Each line of the data that includes "sidebar" must be copied.

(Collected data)
* * * *
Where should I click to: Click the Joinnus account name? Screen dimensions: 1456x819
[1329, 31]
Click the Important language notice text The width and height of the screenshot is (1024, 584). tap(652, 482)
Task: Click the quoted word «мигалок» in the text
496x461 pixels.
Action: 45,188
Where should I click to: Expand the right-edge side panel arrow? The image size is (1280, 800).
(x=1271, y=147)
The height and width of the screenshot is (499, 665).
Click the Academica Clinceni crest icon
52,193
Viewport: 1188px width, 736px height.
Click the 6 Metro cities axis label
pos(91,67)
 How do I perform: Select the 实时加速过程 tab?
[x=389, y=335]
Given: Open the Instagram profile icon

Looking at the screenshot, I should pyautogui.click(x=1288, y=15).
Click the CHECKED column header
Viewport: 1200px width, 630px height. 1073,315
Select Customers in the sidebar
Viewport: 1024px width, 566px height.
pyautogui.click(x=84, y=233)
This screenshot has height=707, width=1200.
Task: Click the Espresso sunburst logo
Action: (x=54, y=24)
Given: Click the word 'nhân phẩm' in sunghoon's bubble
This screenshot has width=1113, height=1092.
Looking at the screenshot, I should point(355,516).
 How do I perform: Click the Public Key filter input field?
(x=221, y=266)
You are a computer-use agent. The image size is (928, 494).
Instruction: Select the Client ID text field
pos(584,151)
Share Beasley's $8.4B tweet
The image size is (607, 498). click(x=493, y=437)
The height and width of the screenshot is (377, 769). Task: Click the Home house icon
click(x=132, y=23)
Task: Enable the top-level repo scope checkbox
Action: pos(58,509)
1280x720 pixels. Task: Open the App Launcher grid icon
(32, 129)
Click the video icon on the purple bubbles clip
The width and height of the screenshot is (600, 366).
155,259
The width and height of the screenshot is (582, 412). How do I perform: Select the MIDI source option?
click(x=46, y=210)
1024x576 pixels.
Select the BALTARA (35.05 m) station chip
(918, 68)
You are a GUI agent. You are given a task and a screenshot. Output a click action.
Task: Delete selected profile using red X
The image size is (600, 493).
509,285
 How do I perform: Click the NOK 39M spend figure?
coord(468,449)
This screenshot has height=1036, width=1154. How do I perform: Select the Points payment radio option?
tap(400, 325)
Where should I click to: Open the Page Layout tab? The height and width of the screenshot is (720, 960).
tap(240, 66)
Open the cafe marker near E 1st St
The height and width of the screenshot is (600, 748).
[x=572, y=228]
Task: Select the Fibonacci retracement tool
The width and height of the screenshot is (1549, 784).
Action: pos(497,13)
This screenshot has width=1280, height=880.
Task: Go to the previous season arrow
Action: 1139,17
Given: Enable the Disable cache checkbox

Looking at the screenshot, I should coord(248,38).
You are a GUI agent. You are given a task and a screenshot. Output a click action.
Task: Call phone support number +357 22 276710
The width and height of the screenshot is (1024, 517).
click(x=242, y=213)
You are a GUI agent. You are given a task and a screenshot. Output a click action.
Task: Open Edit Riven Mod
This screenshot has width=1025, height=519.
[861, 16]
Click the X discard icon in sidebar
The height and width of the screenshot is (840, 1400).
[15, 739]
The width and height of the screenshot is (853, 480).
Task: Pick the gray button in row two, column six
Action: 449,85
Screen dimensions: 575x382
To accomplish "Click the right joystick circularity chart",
* * * *
_Response_
Select Customers in the sidebar
Click the X discard icon in sidebar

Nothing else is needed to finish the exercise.